§ **Verilen görev a**
Gazilik üzerine alıntıya göre Abdülhamid ve Mustafa Kemal gazi unvanını hangi koşulda sahiplenmiştir? Bir iki cümleyle açıklayın.

§ **Alıntı**
Loading...

Mücadele Zeminimiz (III)


“Fakat bir kerre bir derd anlayan düşmesin önlerine”

[Nâzım Hikmet]

Devlet ve Toplum

Gazi, tarihsel seyirde önce kurucu ve kurtarıcı özneyi, daha sonra egemenlerin eline düşmüş bir “unvanı” ifade eder. Moğol istilaları altında Anadolu’ya sıkışan kitleler, gazi akınları ile açılan yollardan ilerleyerek; korunarak hayatta kalmıştır, denilebilir. Dönemin kitle dinamiğinin diğer parçaları arasında dervişler, Taptuklular, ahiler gibi örgütlü yapılar sayılır. Gazilik, siyaseten ve iktisaden, yaklaşık olarak 15. yy. başlarında Şeyh Bedreddin nezdinde yenildikten sonra, ihtiyaca binaen kullanılan bir meşrulaştırma aracı olarak ele alınmıştır. Yıkım tehlikesi karşısında İslam siyasetine mecbur kaldıklarında Abdülhamid ve Mustafa Kemal, gazi unvanını sahiplenmişlerdir. Dönemine göre, Abdülhamid tuğrasına işletmiş, Mustafa Kemal ise TBMM kararı biçiminde edinmiştir. Colin Imber’in “donmuş meşruiyet” dediği şey bir yerde budur.

Gazinin ayrılmaz parçası ise nöker (yoldaş) idi. Silâh arkadaşlığı ve paylaşım temelinde başlayan ilişki devlete kulluğa dönmüştür. Bozulmanın izi mevcuttur: Nöker, bugün Kars ve civarında “ev hizmetlisi erkek” anlamında yaşar, Moğollarda ise “eş” (karı/koca) olarak varlığını sürdürür. Osman Gazi, ölüm döşeğinde oğlu Orhan’a nökerleri ile eşitlikçi temelde bir düzen kurmasını değil, onlara “ihsanda bulunmasını” tembihler. Zira tembihin muhatabı “Or-Han”dır. Gaziliğe atılan ilk çelme bu adın konmasına içkindir; buraya döneceğiz. Nasihat şu hatırlatmayla biter: “ki senin ihsanın onun hâlinin tuzağıdır.”[1] Devlet inşa edilmektedir. İsim siyasetinden, ekonomi politikaya tercihler bu gerçeğe göre şekillenmiştir.

Veri kayıtları:
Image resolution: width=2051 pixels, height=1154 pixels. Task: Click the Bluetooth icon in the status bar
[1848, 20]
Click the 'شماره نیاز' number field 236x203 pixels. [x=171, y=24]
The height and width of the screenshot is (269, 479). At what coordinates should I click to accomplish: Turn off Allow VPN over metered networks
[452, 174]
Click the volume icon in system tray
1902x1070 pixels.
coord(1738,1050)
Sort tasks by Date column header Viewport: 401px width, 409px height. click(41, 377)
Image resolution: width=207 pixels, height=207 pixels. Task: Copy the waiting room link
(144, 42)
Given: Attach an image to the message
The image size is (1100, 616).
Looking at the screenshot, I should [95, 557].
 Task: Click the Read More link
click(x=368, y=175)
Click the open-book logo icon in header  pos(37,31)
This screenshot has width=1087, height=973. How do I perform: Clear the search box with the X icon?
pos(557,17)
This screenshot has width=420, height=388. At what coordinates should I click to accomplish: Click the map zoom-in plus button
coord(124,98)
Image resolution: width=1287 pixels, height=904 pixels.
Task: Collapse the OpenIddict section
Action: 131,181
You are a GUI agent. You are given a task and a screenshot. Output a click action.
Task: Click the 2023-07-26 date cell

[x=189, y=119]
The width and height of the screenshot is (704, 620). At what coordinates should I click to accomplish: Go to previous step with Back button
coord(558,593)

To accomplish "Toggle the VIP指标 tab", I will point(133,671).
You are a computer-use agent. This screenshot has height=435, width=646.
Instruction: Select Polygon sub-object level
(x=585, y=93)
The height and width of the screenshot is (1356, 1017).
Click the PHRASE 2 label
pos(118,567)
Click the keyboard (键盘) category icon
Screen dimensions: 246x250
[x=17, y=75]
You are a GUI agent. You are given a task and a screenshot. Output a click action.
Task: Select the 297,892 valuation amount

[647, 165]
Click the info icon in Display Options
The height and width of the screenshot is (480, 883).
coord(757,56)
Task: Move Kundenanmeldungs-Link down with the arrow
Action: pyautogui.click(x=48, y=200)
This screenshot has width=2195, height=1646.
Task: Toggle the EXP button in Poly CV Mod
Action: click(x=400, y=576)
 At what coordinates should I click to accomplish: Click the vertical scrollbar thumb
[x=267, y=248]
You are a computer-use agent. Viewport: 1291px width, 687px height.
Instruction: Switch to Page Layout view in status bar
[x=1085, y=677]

§ **Verilen görev b**
Kayıtların başından "Click the 'شماره" içeren satıra kadar uzanan bölümü, iki uç da dahil, "Bluetooth" yerine "Wi-Fi" yazarak güncelleyin. Geri kalan her şey aynen kalsın ve yalnızca bu bölümü verin.

§ **Çözüm a**
İkisi de yıkım tehlikesiyle karşılaşıp İslam siyasetine mecbur kaldıklarında gazi unvanını sahiplenmiştir. Abdülhamid bunu tuğrasına işletmiş, Mustafa Kemal ise TBMM kararıyla edinmiştir.

§ **Çözüm b**
Image resolution: width=2051 pixels, height=1154 pixels. Task: Click the Wi-Fi icon in the status bar
[1848, 20]
Click the 'شماره نیاز' number field 236x203 pixels. [x=171, y=24]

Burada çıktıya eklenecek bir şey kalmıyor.